### WHAT THE TASK ASKS
Begin at the line that has "Viewport: 625px width, 903px height." and stop after the line that has "click(x=922, y=26)". Write those lines out again, swapping "Instruction" for "Command" and leaving everything else the same.
─── RECORD EXCERPTS
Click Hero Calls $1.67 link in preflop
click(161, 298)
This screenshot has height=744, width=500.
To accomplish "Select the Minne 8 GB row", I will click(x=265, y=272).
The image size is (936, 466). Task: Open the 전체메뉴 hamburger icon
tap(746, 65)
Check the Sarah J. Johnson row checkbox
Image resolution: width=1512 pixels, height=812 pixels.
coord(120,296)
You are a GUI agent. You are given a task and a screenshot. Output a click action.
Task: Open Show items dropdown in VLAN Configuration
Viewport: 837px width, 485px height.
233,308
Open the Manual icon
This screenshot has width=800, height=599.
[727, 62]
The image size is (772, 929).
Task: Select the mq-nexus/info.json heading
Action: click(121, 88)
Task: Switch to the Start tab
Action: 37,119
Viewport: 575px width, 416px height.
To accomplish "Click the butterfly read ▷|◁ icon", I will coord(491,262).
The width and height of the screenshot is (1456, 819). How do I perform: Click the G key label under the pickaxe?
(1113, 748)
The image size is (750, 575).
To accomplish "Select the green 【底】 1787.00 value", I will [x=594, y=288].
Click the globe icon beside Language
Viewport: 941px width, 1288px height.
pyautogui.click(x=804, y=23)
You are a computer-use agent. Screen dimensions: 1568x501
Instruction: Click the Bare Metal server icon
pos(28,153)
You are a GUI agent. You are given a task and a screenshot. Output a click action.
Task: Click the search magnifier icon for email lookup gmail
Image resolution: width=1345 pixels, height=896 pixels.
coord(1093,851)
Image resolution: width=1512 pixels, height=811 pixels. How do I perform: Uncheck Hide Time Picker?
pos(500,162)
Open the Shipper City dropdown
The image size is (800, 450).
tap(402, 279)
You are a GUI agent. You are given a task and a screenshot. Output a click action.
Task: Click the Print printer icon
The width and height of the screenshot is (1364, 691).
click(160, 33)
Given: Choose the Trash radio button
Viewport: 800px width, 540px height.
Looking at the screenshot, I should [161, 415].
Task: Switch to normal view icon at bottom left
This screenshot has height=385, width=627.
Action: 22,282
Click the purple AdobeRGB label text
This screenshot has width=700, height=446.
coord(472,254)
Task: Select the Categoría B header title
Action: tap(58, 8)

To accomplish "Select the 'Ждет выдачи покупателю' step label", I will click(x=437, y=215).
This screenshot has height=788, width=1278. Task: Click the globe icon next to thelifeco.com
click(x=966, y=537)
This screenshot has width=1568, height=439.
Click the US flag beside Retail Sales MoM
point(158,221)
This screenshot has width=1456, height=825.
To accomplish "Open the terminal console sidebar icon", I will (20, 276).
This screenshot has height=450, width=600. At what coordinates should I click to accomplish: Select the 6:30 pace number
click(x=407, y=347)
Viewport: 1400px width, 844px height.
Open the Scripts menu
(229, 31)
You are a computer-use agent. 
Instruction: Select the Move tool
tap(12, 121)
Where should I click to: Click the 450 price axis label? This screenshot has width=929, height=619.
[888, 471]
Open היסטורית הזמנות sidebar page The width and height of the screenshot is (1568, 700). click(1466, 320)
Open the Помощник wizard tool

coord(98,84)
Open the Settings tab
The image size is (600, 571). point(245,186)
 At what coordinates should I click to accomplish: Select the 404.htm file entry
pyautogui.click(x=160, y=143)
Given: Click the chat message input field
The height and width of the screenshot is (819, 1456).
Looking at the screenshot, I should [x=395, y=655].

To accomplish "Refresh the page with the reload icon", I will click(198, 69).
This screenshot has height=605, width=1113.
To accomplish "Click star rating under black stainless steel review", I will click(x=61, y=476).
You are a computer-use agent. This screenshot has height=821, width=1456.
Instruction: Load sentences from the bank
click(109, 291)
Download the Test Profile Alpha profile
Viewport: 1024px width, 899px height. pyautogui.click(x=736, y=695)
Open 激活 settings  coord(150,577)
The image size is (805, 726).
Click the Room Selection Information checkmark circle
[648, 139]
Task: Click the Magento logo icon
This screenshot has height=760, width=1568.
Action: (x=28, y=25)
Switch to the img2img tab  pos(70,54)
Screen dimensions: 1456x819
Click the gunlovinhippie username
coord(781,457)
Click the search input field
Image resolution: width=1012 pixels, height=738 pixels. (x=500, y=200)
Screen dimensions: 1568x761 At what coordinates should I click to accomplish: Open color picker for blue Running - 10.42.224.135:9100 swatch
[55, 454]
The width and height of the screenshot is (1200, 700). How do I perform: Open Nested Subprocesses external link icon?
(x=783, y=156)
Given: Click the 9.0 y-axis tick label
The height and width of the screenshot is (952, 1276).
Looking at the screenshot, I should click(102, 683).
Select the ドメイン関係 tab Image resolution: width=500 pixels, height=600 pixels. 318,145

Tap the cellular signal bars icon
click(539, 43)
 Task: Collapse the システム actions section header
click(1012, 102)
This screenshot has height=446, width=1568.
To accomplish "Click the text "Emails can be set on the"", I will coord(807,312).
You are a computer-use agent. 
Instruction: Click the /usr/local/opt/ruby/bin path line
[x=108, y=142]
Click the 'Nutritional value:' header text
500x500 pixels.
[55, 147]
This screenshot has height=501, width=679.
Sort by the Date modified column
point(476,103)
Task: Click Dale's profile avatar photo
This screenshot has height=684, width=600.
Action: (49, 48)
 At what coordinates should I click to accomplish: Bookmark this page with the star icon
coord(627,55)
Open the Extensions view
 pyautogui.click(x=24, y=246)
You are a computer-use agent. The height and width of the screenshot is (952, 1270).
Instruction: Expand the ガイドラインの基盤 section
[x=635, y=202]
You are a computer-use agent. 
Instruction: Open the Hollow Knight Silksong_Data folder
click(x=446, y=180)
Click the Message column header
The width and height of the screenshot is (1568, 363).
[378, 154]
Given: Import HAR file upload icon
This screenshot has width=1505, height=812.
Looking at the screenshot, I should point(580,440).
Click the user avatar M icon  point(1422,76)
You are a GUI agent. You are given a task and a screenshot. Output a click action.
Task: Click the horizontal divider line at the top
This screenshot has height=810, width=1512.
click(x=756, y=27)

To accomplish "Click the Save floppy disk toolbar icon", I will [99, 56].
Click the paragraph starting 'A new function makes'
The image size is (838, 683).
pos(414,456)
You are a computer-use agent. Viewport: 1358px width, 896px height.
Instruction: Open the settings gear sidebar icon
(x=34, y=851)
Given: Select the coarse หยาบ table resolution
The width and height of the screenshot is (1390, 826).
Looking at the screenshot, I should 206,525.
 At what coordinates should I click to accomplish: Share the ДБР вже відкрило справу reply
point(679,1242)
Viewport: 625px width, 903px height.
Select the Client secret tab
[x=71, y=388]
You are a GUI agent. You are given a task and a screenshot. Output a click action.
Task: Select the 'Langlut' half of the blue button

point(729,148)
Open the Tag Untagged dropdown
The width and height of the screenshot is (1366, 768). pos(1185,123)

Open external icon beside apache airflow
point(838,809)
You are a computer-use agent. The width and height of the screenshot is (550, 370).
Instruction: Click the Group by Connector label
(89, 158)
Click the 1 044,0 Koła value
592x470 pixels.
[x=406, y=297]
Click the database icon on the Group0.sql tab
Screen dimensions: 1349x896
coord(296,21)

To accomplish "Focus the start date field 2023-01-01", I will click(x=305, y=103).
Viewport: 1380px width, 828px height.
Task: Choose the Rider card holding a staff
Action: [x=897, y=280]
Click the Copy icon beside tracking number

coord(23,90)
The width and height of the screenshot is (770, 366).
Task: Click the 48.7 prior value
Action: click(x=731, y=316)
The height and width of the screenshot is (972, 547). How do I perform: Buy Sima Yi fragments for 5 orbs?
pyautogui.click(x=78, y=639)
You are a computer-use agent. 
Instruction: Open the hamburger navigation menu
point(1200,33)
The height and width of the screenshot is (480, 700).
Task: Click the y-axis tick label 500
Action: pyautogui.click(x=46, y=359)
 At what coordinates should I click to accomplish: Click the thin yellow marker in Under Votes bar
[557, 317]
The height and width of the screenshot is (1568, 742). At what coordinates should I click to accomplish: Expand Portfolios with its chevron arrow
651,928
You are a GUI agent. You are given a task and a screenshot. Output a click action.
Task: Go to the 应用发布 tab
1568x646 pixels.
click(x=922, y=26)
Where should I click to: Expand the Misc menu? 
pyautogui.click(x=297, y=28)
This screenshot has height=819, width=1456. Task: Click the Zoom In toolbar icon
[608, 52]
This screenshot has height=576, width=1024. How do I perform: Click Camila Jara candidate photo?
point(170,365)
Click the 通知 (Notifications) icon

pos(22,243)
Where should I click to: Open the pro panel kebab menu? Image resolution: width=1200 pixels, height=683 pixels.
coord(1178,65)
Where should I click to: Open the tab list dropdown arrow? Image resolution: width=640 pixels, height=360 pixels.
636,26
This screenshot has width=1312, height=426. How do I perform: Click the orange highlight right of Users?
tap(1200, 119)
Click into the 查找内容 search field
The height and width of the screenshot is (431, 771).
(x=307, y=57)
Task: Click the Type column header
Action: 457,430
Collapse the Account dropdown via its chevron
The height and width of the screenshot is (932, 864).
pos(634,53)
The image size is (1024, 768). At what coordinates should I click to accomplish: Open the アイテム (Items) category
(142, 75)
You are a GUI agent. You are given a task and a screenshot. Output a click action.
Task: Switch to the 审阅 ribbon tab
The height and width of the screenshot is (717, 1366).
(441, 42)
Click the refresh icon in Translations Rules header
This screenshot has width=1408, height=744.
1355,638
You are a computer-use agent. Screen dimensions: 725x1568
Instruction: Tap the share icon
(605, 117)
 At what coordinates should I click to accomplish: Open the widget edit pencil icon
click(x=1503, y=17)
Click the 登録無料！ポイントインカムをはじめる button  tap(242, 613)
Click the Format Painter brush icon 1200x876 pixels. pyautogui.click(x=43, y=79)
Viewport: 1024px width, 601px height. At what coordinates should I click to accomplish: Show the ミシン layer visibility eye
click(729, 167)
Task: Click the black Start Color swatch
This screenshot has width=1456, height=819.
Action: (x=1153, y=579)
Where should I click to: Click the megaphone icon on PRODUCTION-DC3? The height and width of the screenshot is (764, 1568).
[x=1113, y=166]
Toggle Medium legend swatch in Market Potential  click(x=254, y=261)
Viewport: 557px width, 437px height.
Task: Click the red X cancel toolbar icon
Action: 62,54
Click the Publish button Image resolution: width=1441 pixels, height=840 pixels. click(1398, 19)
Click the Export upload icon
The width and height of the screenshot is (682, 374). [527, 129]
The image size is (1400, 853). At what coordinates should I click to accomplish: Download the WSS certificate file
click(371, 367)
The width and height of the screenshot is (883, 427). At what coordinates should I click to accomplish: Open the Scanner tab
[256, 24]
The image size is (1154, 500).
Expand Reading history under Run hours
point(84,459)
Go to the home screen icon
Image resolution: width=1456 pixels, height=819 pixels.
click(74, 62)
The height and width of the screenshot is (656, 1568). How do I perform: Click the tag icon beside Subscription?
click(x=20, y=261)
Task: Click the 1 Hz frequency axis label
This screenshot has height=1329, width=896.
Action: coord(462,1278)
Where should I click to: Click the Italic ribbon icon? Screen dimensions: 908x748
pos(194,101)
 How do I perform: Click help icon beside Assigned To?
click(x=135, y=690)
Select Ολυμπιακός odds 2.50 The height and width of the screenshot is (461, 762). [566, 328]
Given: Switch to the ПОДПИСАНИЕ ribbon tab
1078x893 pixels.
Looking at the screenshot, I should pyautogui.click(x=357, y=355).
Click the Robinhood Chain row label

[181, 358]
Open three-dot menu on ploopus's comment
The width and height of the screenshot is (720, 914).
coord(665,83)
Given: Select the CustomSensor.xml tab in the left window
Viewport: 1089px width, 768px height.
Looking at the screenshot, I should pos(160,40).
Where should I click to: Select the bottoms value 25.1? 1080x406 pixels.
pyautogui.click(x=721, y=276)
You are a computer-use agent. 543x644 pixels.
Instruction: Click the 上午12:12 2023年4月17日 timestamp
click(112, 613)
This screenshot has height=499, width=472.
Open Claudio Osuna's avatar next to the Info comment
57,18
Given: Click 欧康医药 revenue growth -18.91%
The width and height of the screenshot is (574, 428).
──────
### SOLUTION FOR THIS TASK
Viewport: 625px width, 903px height.
Select the Client secret tab
[x=71, y=388]
You are a GUI agent. You are given a task and a screenshot. Output a click action.
Task: Select the 'Langlut' half of the blue button

point(729,148)
Open the Tag Untagged dropdown
The width and height of the screenshot is (1366, 768). pos(1185,123)

Open external icon beside apache airflow
point(838,809)
You are a computer-use agent. The width and height of the screenshot is (550, 370).
Command: Click the Group by Connector label
(89, 158)
Click the 1 044,0 Koła value
592x470 pixels.
[x=406, y=297]
Click the database icon on the Group0.sql tab
Screen dimensions: 1349x896
coord(296,21)

To accomplish "Focus the start date field 2023-01-01", I will click(x=305, y=103).
Viewport: 1380px width, 828px height.
Task: Choose the Rider card holding a staff
Action: [x=897, y=280]
Click the Copy icon beside tracking number

coord(23,90)
The width and height of the screenshot is (770, 366).
Task: Click the 48.7 prior value
Action: click(x=731, y=316)
The height and width of the screenshot is (972, 547). How do I perform: Buy Sima Yi fragments for 5 orbs?
pyautogui.click(x=78, y=639)
You are a computer-use agent. 
Command: Open the hamburger navigation menu
point(1200,33)
The height and width of the screenshot is (480, 700).
Task: Click the y-axis tick label 500
Action: pyautogui.click(x=46, y=359)
 At what coordinates should I click to accomplish: Click the thin yellow marker in Under Votes bar
[557, 317]
The height and width of the screenshot is (1568, 742). At what coordinates should I click to accomplish: Expand Portfolios with its chevron arrow
651,928
You are a GUI agent. You are given a task and a screenshot. Output a click action.
Task: Go to the 应用发布 tab
1568x646 pixels.
click(x=922, y=26)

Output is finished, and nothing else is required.